Big Data and Risk Management: Cracking the Code

Monday, July 02, 2012 , By Amir Halfon

printPrint   |  Order  |  Email this Story  | 

In the financial services industry, risk management and Big Data -- the popular buzzword for enormous sets of structured and unstructured data that institutions are facing as their enterprises go digital -- go hand-in-hand. One simply cannot separate the two and must address the opportunities and challenges of each in tandem.

Fueled by the financial crisis of 2008 and ongoing uncertainty in Europe, regulatory bodies and, by extension, the industry are focused like never before on identifying, measuring, and managing risk exposure across asset classes, lines of business, and enterprises. Managing large amounts of data (including positions, reference, market data, etc.) is a critical component in the accurate assessment of risk, and is one of the reasons Big Data management has recently ascended to top-of-mind status among C-level executives and regulators. While prudent financial services organizations recognize this strategic shift, many are left wondering how to leverage the value of growing amounts of data.

To date, most Big Data discussions have focused on web-based companies such as Google and Facebook and the large amounts of unstructured data they generate. There's been a lot of attention to harnessing that data for commercial goals, and certainly the banking industry is examining these possibilities.

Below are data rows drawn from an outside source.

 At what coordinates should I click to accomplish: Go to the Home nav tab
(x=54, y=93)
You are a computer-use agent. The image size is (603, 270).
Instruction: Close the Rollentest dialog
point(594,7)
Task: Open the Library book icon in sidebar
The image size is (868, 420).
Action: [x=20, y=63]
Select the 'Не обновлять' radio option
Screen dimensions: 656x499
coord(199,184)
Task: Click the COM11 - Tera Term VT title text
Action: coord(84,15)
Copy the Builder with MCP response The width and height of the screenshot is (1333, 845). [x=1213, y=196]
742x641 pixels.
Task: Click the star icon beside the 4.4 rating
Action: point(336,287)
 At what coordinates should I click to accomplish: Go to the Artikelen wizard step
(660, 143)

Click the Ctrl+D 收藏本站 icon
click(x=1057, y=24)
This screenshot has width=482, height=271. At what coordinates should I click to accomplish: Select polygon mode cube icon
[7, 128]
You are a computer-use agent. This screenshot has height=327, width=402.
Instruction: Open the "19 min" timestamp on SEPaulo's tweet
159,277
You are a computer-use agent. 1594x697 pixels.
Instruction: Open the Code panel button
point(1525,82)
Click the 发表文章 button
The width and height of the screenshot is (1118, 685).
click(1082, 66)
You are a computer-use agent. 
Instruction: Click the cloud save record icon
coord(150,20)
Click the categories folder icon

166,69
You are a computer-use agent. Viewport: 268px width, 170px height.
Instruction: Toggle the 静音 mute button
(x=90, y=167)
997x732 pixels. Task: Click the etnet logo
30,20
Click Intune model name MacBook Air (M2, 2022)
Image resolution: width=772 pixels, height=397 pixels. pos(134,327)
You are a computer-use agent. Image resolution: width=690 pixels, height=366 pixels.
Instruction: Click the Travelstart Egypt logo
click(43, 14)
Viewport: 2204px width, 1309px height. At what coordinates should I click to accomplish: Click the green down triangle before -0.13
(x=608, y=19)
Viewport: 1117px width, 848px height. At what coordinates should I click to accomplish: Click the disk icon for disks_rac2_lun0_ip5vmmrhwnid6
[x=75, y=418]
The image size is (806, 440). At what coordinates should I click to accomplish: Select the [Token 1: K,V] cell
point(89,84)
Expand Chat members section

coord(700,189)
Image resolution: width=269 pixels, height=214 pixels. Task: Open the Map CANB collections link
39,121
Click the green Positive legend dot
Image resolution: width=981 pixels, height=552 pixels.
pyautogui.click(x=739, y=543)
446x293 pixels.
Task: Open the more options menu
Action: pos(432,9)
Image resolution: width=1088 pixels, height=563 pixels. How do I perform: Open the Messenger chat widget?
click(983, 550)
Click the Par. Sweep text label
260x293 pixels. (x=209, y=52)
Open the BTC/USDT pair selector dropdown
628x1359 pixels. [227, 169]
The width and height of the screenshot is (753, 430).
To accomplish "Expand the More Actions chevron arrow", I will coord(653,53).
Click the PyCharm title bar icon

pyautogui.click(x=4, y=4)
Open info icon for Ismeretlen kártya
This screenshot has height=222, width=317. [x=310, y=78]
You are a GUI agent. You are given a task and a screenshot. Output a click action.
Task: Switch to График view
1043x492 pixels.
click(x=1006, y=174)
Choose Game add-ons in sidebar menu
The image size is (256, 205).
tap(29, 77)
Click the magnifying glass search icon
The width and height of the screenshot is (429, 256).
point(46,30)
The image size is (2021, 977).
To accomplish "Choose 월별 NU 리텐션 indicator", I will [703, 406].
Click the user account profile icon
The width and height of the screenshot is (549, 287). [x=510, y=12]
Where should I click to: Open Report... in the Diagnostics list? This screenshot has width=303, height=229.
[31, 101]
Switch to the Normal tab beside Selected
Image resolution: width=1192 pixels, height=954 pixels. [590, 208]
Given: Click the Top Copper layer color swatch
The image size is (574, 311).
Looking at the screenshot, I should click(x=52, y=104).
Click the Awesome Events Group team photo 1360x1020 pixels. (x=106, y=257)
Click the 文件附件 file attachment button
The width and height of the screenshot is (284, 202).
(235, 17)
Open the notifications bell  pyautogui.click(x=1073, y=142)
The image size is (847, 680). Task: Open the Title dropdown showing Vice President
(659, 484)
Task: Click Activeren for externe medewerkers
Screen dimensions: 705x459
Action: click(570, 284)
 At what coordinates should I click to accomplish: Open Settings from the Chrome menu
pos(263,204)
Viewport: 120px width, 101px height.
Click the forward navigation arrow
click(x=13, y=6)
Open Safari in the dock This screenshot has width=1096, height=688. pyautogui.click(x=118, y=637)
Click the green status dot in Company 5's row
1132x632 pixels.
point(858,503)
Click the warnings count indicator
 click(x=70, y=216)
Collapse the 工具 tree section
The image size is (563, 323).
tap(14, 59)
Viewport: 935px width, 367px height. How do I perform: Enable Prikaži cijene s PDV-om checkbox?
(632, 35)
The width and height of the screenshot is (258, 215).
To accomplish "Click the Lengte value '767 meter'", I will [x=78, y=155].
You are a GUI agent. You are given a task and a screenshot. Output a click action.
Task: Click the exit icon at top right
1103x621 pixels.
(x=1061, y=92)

One could argue, however, that the more urgent task is that of harnessing the value of data generated and collected and applying insights to address critical business concerns such as risk management.

This article will focus on how Big Data is transforming the industry, the different components that comprise Big Data, and various technology strategies financial organizations can utilize to manage this transformation efficiently and with a focus on innovation.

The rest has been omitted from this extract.